Mesajı Okuyun
Old 05-03-2009, 05:09   #77
av.ilyasmeral

 
Varsayılan

Birçok arkadaşla hemfikir olduğum konu anayasayı değiştirmekle baştan yeni bir anayasa yapmanın aynı şey olmadığı hususudur. Baştan yeni bir anayasa yapmak devleti tüm organları ile yeniden dizayn etmek, temel hak ve özgürlüklere ilişkin esasları yeniden belirlemek; devlet ve toplumun yol haritasını değiştirmek anlamı taşıyacağı için adi anayasa değişikliği gibi görüp TBMM yapabilir demek mevcut mevzuat anlamında doğru olsa bile hukukun genel ilkeleri, demokratik teamüller, siyasi etik açısından doğru değildir. Anayasanın toptan değişmesinin hukuk düzeninde etkileri olacağı gibi siyasal, toplumsal, kültürel ve ekonomik hayatta kaçınılmaz etkileri ortaya çıkacaktır. Bu bağlamda toplumun içine sinmiş bir anayasa ortaya çıkması için en geniş düzeyde katılım sağlanmalıdır. Evet, TBMM'nin anayasayı toptan değiştirmesinin önünde hukuki bir engel yoktur. Fakat sadece mevzuata sadık kalınarak, siyasi tepki ve talepleri göz ardı ederek yapılan bir değişikliğin uzun ömürlü olmasını kimse bekleyemez. Anayasalar sadece hukuk metni değildir toplumsal ve siyasi hayatın düzenleyicisidir. Bu sebeple toptan yapılacak bir anayasa değişikliğini sadece yasama organının yapması hukuken doğru olsa bile, diğer demokratik ve toplumsal dinamikler açısından doğru değildir.
Peki, TBMM yapmayacaksa kim yapacak? Bazı arkadaşlar sadece anayasa hazırlamakla görevli bir kurula (TBMM dışındaki bir oluşuma meclis demek istemiyorum) oluşturulsun fikrini savunmakta fakat bu görüşü hem hukuki hem de siyasi açıdan doğru bulmuyorum. Anayasayı yapma görevinin TBMM dışında bir kurula verilmesi; meclisin en temel yetkisinin, yasama erkinin devri anlamı taşıyacağı için oluşturulan kurulun hazırlayacağı anayasa, hukuki meşruiyet sorunu taşıyacaktır. Zira yasama yetkisi devredilemez. Bu yetki münhasıran TBMM'ye aittir. Oluşturulan kurulun (anayasa hazırlamakla görevli meclis) hazırlayacağı anayasanın TBMM tarafından da onaylanmasını istemek ise anayasa hazırlamakla görevli kurula komisyon niteliği kazandırır.

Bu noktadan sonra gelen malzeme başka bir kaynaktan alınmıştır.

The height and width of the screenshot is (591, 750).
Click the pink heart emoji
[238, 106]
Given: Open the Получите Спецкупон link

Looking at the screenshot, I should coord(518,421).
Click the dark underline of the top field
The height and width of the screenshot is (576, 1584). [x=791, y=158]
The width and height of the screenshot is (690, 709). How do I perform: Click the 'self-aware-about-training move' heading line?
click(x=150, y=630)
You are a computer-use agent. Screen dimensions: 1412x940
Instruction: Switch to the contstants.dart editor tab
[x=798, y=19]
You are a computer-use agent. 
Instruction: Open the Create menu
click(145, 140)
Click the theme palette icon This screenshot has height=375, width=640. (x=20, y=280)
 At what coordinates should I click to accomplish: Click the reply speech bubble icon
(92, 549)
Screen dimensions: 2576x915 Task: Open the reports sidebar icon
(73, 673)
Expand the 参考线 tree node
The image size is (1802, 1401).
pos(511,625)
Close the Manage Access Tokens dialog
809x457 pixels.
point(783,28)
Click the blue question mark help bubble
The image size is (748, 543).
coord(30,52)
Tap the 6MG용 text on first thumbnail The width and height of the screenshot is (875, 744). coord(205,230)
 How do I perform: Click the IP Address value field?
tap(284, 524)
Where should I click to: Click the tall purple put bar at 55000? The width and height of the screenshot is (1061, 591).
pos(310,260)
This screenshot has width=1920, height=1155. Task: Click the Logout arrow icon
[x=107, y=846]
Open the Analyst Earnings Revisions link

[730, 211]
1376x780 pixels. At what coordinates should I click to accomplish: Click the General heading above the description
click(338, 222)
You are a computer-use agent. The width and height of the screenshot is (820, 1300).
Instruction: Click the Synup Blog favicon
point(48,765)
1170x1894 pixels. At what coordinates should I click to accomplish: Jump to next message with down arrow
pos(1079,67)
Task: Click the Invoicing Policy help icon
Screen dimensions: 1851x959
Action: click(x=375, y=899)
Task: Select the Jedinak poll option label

Zira TBMM, kuruldan gelecek olan metin üzerinde istediği değişikliği yapabilir. Bu durumda Anayasa değişikliğini oluşturulan kurul değil TBMM yapmış olacaktır.
Anayasanın 7. maddesinde değişiklik yaparak ve özel kanunla görevlendirilecek bir kurul oluşturmak ise mevcut yasama organının siyasi açıdan intiharı demek olur. Yasama organı kendi kendini şaibeli altına sokar. En asli yetkisini bile yapamayan bir parlamento görünümü verir. Yapacak olduğu diğer reform ve düzenlemelerde kamuoyuna karşı inandırıcılığını ve güvenilirliğini sağlayamaz Kaldı ki; çıkarılacak olan özel yasayı ve 7. madde de yapılacak değişikliği 05.06.2008 tarih ve 2008/116 karar sayılı Anayasa Mahkemesi kararı (Kamuoyunca türban kararı diye bilinen karar) ile birlikte düşündüğünüzde daha büyük hukuki sıkıntılar çıkabilir. Anayasa Mahkemesi 7. madde de yapılacak değişiklikle anayasa hazırlama görevinin yasama organı dışında başka bir kurula verilmesini değişmez maddelere ve başlangıç hükümlerine aykırı bularak iptal edebilir.
Kanaatimce mevcut yasama organından bağımsız olarak başka bir organ tarafından yeni bir anayasa yapmak; mevcut yasama organının tek başına anayasa yapması kadar demokratik sıkıntılara gebedir. Bu sebeple parlamentoyu süreçten koparmayacak bir yol formüle edilmelidir. Bir kısım arkadaşların bahsettiği en geniş katılımlı kurul oluşturulmalı. Fakat bu kurula kurucu meclis misyonu yüklenmemelidir. Oluşturulan kurulun hazırlayacağı metin hâlihazırdaki yasama organı için taslak oluşturmalı, yasama organı ise bu taslağa sadık kalacak şekilde yeniden anayasayı yapmalıdır.